A Nova Esquerda, finalmente, surgiu na década de 1990 num clima intelectual marcado pela resistência ao liberalismo triunfante. De acordo com a narrativa dominante, a vitória do Ocidente na Guerra Fria significou que o capitalismo tinha vencido e que não havia outras opções para a humanidade. Para muitos chineses, esta afronta foi ainda mais intolerável porque as reformas ameaçaram sacrificar a todo o custo a herança socialista no altar do desenvolvimento. O “socialismo com características chinesas” não se assemelhava estranhamente ao capitalismo? Parecia pôr em perigo o partido, corrompido pelas novas possibilidades de enriquecimento privado.

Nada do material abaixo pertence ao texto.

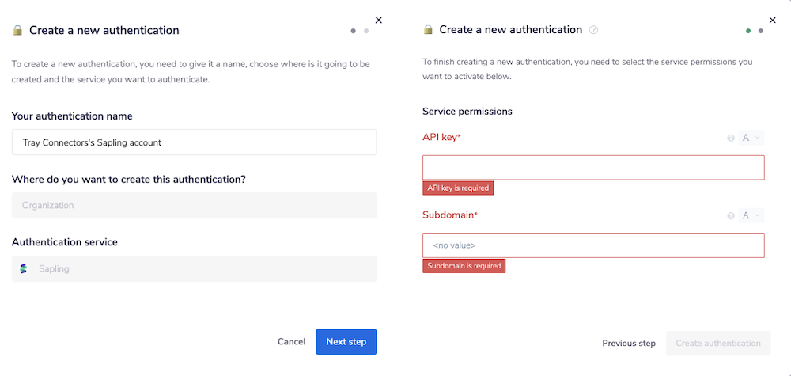Open the type dropdown for API key
The width and height of the screenshot is (791, 376).
coord(751,139)
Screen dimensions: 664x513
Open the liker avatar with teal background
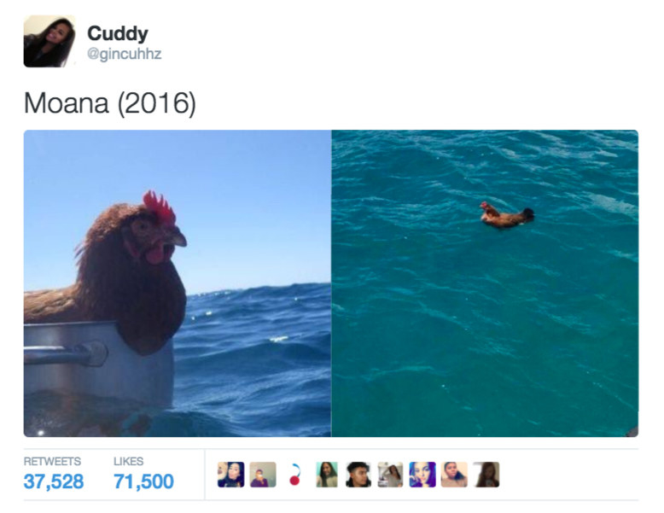(x=327, y=475)
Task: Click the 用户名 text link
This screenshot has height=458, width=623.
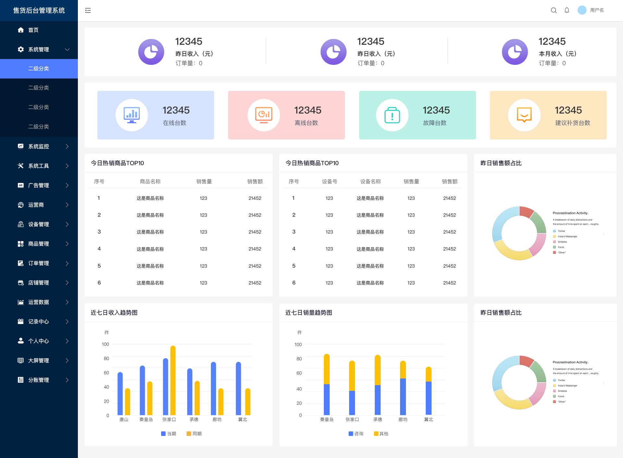Action: click(x=597, y=10)
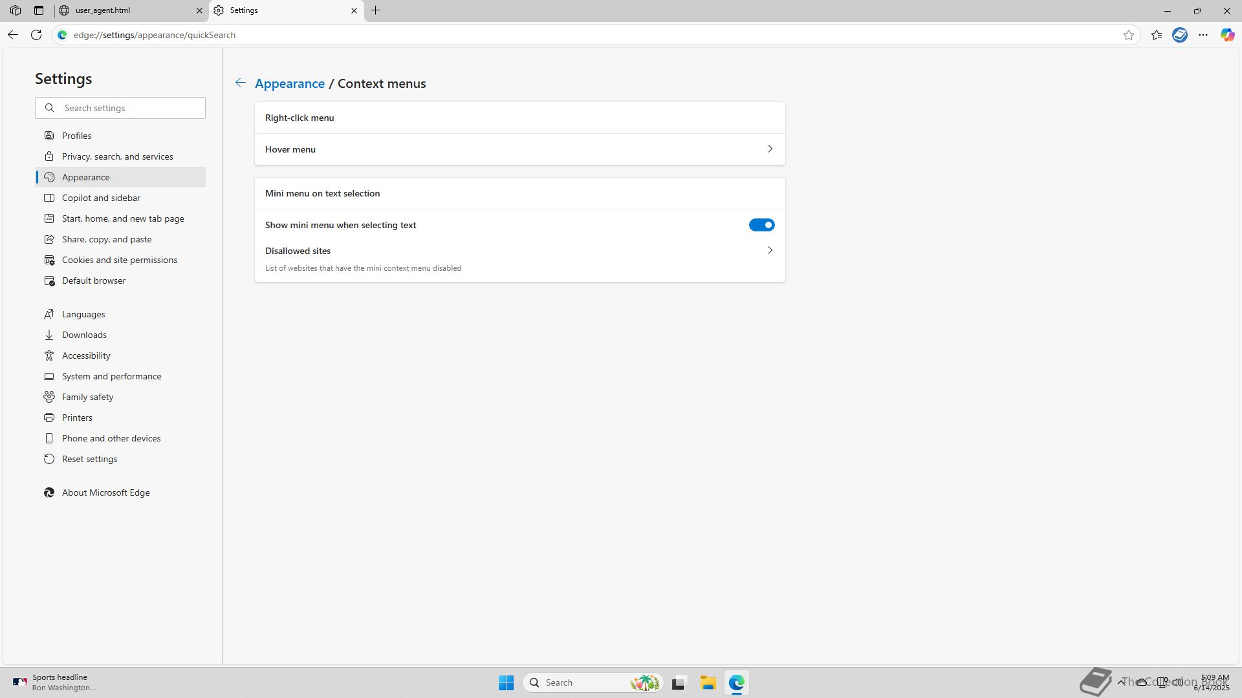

Iríamos abandonar o povo chinês à sua sorte, enquanto as novas elites partilhavam os benefícios das reformas? A reorientação da estratégia de desenvolvimento em favor dos setores populares, a partir de 2002, mudou a situação. As lutas dos trabalhadores conquistaram aumentos salariais significativos e novos direitos para os trabalhadores. A linha política de Xi Jinping marca um novo ponto de inflexão? A luta implacável contra a corrupção mostrou que os poderosos podem incorrer na ira da lei. A erradicação da pobreza extrema, a generalização da protecção social e o alinhamento de grandes grupos privados ilustram a determinação dos líderes em alcançar a “prosperidade comum”.

É assim que a China está indo, a milhares de quilômetros do que imaginamos no Ocidente. Continuando a sua odisseia, os chineses não vão substituir o seu sistema pelo sistema ocidental. É aceite desde 1949 que o Partido Comunista é o órgão dirigente da sociedade e que define as suas orientações políticas. Este partido aceita o debate interno mas não quer um concorrente externo. Podemos deplorá-lo, mas cabe aos chineses decidir. Esta direção unificada dá coesão a todo o sistema. É julgado pelos seus resultados, de acordo com uma ética de inspiração confucionista, onde os líderes são obrigados a servir e não a servir a si próprios. Para os chineses, a sociedade vem em primeiro lugar. A família tem precedência sobre os indivíduos, o clã sobre a família, a sociedade sobre os clãs. Cada pessoa está em uma relação de dependência uma da outra. A sociedade é um conjunto de subordinações estruturais à imagem da natureza, onde a Terra está sujeita ao Céu. Participar no esforço coletivo não é uma restrição, mas uma recompensa. Todas as segundas-feiras, nas escolas, o diretor levanta as cores e faz um discurso mobilizador diante dos alunos na fila e uniformizados, supervisionados por seus professores. A ode ao “socialismo da nova era” surge no ar fresco da manhã diante dos alunos bem alinhados. Frases moralistas como “seja civilizado, seja estudioso e diligente” enfeitam o pátio da escola em letras grandes. Este ritual meio patriótico, meio educativo inaugura um longo dia de trabalho onde todos se esforçarão para dar o melhor de si.

1. Branko Milanovic, Desigualdades globais - O destino das classes médias, os ultra-ricos e a igualdade de oportunidades , La Découverte, 2019.
2. Jean-Louis Rocca, “É evitando a questão política que os grupos sociais, na China, avançar suas demandas”, Le Monde , 9 de fevereiro de 2024.
3. Zhang Weiwei, “É inteiramente possível contar a história da política chinesa de uma forma mais precisa e emocionante”, Beijing tous days, 21 de junho de 2021.
4. Jean-Louis Rocca, op. cit.
5. Cai Xia, “Avançar a democracia constitucional”, Aisixiang, 30 de março de 2013.
6. Zhao Tingyang, Tianxia – todos sob o mesmo céu , Cerf, 2018, p. 102.
7. Cao Jinqing, “Um renascimento centenário: a narrativa histórica e a missão do Partido Comunista Chinês”, The Observer , 7 de maio de 2014.
8. Jiang Shigong, Filosofia e história: uma interpretação da era Xi Jinping através do relatório de Xi ao 19.º Congresso do PCC , Open Era, Pequim, 2018.
9. Jean-Claude Delaunay, Trajetórias chinesas de modernização e desenvolvimento , Delga, 2018, p. 283.
10. Frédéric Lemaître, Cinco anos na China de Xi Jinping , Tallandier, 2024, p. 181.